-------- Text section --------

The World Poker Tour Walk of Fame was designed to honor those poker players who have played the game well at the highest levels as well as those who have promoted the spread of it through film, television, and literature.

The first inductees were poker legends Doyle Brunson and Gus Hansen, as well as actor James Garner.

In February 2004, the World Poker Tour Walk of Fame inducted its second members at the Commerce Casino in a ceremony before top pros and celebrities in town for the World Poker Tour Invitational Poker Tournament. The induction ceremony was staged on the doorstep of Commerce Casino.

No new players have been inducted since 2004.

==WPT Honors Award==
The WPT Honors Award launched in early 2017, with Ms. Linda Johnson named as the first recipient. Later that year, 15-year WPT commentator Mike Sexton and gaming industry icon Bruno Fitoussi became the second and third honorees. In 2018, Steve Lipscomb and Lyle Berman each received the fourth and fifth honors.

-------- Data section --------

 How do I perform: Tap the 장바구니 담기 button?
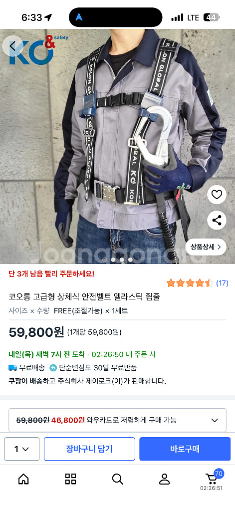click(x=89, y=449)
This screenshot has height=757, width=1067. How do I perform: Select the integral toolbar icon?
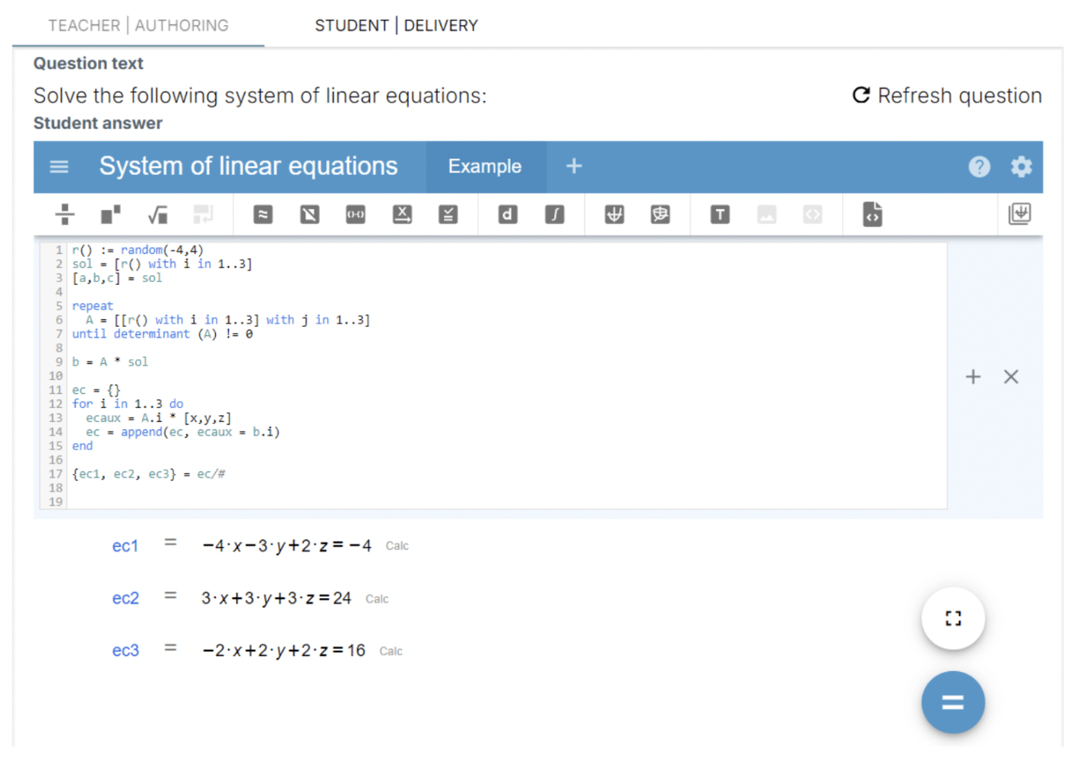click(x=555, y=214)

--------

• Parts of the exercise:
1. In the passage on the World Poker Tour Walk of Fame, do these statements agree with the text? Answer yes or no for each and quote the words that decide it.
(a) The Walk of Fame also honors people who promoted poker through film, television, and literature.
(b) The February 2004 induction ceremony was held inside the Commerce Casino.
(c) Mike Sexton was the first recipient of the WPT Honors Award.
2. According to the passage on the World Poker Tour Walk of Fame, who received the fourth and fifth WPT Honors Awards, and in what year?
3. Continue the passage on the World Poker Tour Walk of Fame from where it stops.

• Answers to the problems:
1.
(a) Yes: "those who have promoted the spread of it through film, television, and literature."
(b) No: "The induction ceremony was staged on the doorstep of Commerce Casino."
(c) No: "with Ms. Linda Johnson named as the first recipient."

2. Steve Lipscomb and Lyle Berman, in 2018.

3.
The WPT Honors Award is the WPT's highest honor, awarded to members of the poker industry in celebration and appreciation of exceptional contributions made to the World Poker Tour and the poker community as a whole. Presented as determined by WPT CEO Adam Pliska and the World Poker Tour, the WPT Honors Award is given in recognition to those who distinguish themselves by excellence and dedication beyond expectations.

===WPT Honors Award Recipients===
- 2017: Bruno Fitoussi, Linda Johnson, Mike Sexton
- 2018: Lyle Berman, Steve Lipscomb
- 2019: Deb Giardina, Matt Savage
- 2022: Isai Scheinberg, Vincent Van Patten

==Deal==
A fictional WPT championship match is the setting for the 2007 feature film Deal. Sexton, Van Patten, and Friel play themselves and a number of other poker professionals and poker-playing celebrities are reportedly in the cast. The WPT set was shipped to New Orleans for filming following the season 4 championship.